__What you have to do__. Set down, character for character, everything in the records below from the line holding "For every named" down to the line holding "ARTOGO zine (478, 1414)", and no other line.

__Study material__.
------------------------------------
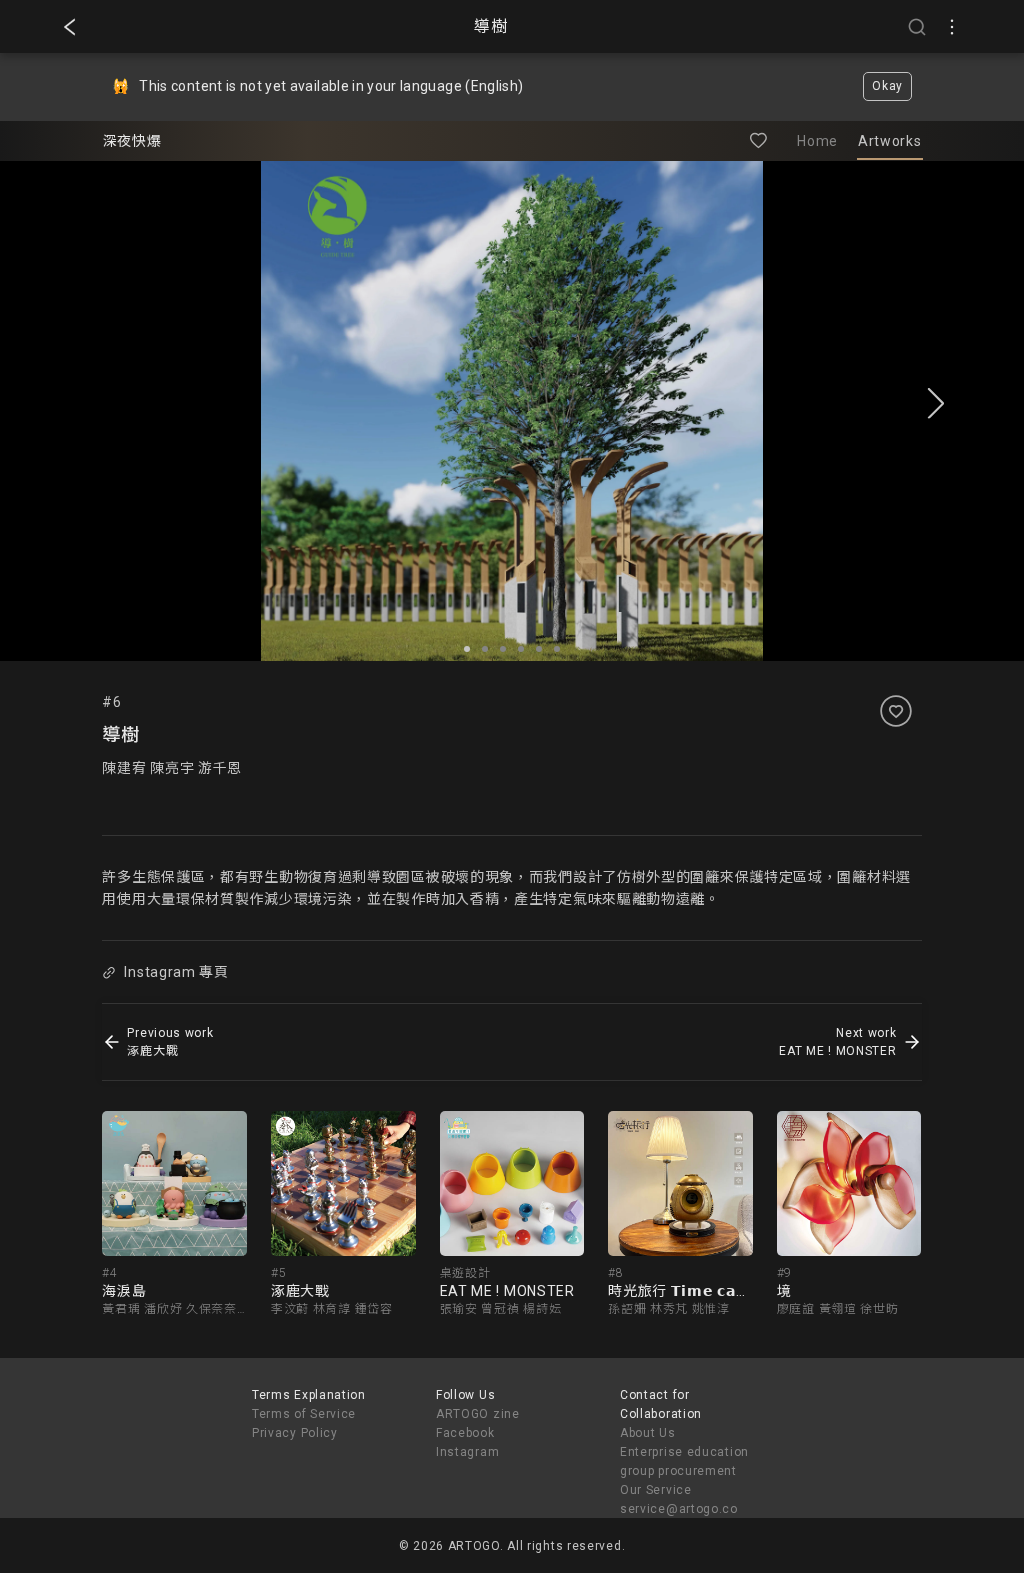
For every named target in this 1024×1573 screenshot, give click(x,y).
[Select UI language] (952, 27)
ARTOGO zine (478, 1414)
------------------------------------
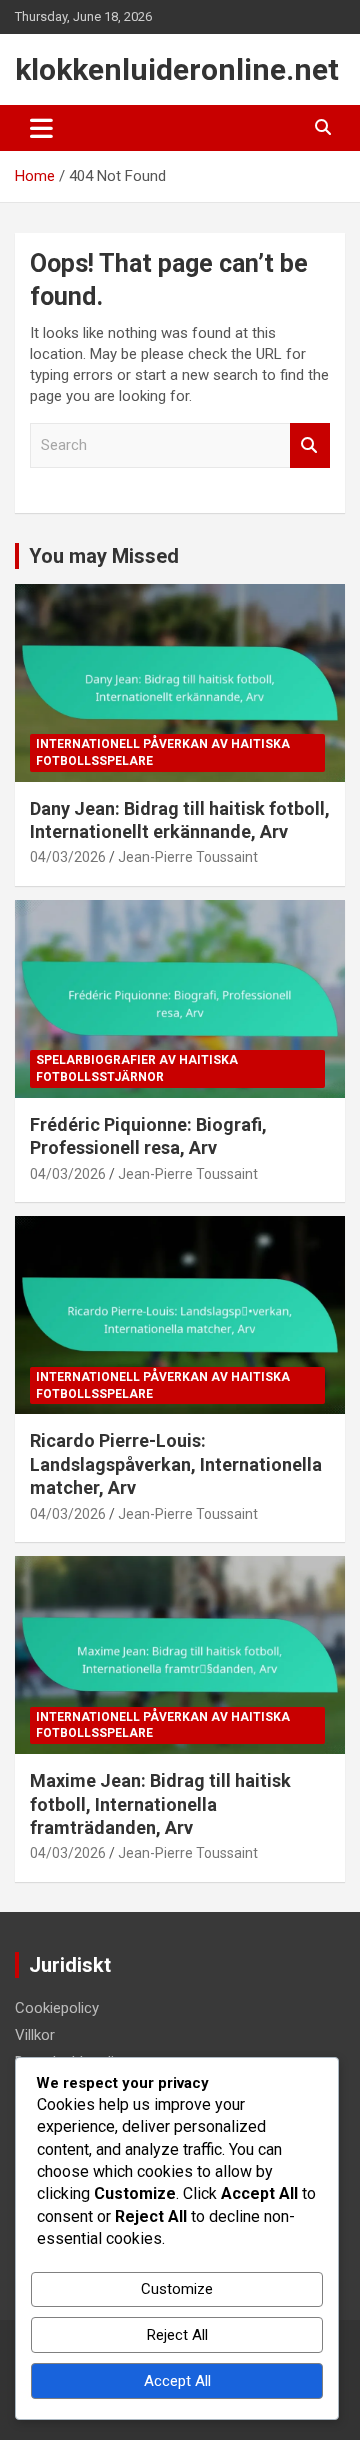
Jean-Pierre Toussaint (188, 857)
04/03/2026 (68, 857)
------------------------------------
__Finished exercise__.
For every named target in this 1024×1573 screenshot, give click(x,y).
[Select UI language] (952, 27)
ARTOGO zine (478, 1414)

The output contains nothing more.